The final timing landed at 76ms — fnm adds about 30ms over the absolute minimum, but global packages work without workarounds.

The Completion Cache

The other piece worth keeping: compinit doesn't need to rebuild its completion database on every shell start. The -C flag skips the security audit and reuses the cached .zcompdump file. On a personal machine, this is safe and saves roughly 100ms. Rebuilding once per day is plenty:

autoload -Uz compinit
() {
  local zcompdump="${ZDOTDIR:-$HOME}/.zcompdump"
  if [[ -f "$zcompdump" && $(date +'%j') == $(stat -f '%Sm' -t '%j' "$zcompdump" 2>/dev/null) ]]; then
    compinit -C -d "$zcompdump"
  else
    compinit -d "$zcompdump"
  fi
}

What Frameworks Hide

Dropping Oh My Zsh exposed a second category of invisible work: keybindings and shell integration. Up-arrow history search, Option+Delete for word deletion, directory reporting for new terminal tabs — OMZ provided all of these silently. Without it, you need explicit bindkey calls and an OSC 7 hook to tell Ghostty which directory to inherit.

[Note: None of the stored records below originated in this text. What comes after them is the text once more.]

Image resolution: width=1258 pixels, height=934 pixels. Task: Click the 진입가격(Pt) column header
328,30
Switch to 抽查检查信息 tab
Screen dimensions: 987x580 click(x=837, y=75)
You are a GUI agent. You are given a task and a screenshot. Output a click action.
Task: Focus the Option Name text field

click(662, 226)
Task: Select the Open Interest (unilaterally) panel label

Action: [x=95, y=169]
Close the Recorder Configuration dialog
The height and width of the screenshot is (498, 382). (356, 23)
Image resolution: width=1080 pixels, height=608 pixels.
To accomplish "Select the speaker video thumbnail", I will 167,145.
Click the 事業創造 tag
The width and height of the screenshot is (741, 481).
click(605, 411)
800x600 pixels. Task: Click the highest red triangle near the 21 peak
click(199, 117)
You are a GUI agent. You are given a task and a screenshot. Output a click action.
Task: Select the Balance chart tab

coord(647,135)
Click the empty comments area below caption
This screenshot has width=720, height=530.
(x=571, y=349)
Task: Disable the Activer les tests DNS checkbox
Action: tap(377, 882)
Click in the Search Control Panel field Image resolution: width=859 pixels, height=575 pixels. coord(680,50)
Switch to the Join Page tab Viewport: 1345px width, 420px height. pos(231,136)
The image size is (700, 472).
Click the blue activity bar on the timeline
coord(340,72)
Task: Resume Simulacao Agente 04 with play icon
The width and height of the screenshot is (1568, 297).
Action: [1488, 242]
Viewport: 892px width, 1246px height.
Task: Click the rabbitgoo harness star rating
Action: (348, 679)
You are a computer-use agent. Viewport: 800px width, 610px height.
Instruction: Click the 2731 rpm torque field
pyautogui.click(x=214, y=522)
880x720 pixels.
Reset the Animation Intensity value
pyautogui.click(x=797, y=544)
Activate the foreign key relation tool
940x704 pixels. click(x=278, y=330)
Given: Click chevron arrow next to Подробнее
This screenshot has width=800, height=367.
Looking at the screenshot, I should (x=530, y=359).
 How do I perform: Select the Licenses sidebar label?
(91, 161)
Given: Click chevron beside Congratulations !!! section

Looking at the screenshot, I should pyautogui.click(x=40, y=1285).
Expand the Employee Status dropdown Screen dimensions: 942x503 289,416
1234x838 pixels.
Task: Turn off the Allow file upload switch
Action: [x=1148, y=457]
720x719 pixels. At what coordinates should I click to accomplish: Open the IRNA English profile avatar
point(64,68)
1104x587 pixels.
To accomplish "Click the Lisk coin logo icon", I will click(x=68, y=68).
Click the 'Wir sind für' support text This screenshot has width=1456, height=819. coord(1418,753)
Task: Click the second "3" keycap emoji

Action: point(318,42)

This is the trade-off of framework removal. You trade startup cost for configuration awareness. Every convenience the framework provided becomes something you either replicate manually or decide you don't need.

The Pattern

The shell optimization story has a surface reading — "remove stuff, go faster" — but the interesting part is about measurement scope. zprof is a good tool with a blind spot: it only sees .zshrc. NVM is slow but its real cost is placement in .zshenv, not its absolute runtime. The lesson generalizes beyond shells: if your profiler reports "fast" but the system is slow, the bottleneck is in a phase the profiler doesn't instrument.